What this task involves -> Only the lines from the one containing "Click the video camera icon for myfirstroom" through the one containing "You are a computer-use agent." should be printed, exactly as they appear below, with both ends included.

Data section ->
=== Section Start ===
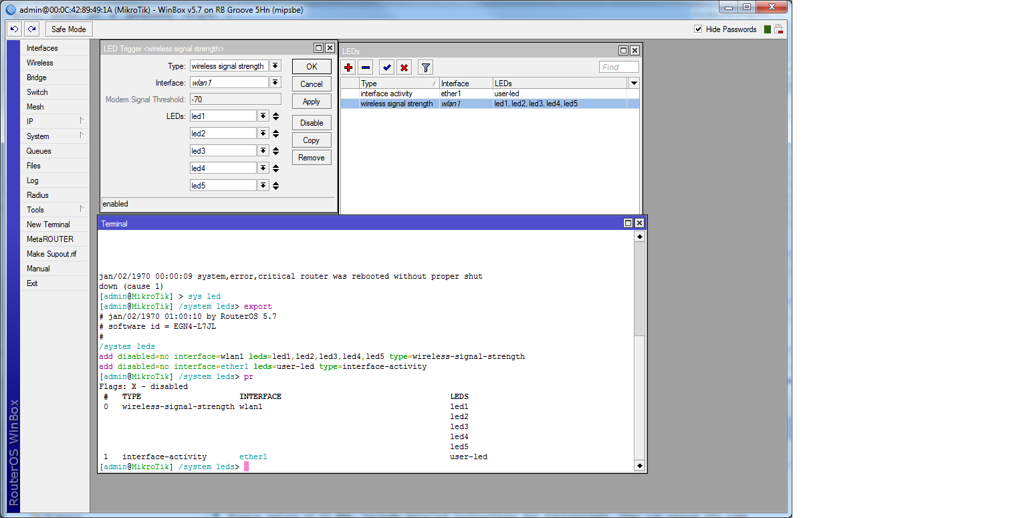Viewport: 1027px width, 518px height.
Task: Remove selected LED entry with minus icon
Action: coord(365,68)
=== Section End ===
=== Section Start ===
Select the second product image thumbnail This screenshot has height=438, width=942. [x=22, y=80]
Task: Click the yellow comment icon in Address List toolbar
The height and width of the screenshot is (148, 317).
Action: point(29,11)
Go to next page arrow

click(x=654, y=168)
=== Section End ===
=== Section Start ===
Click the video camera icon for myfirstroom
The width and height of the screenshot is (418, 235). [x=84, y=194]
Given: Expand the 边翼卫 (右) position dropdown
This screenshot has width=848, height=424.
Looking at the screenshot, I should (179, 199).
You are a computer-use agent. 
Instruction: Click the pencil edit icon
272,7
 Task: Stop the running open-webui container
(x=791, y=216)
=== Section End ===
Response box ->
Click the video camera icon for myfirstroom
The width and height of the screenshot is (418, 235). [x=84, y=194]
Given: Expand the 边翼卫 (右) position dropdown
This screenshot has width=848, height=424.
Looking at the screenshot, I should (179, 199).
You are a computer-use agent. 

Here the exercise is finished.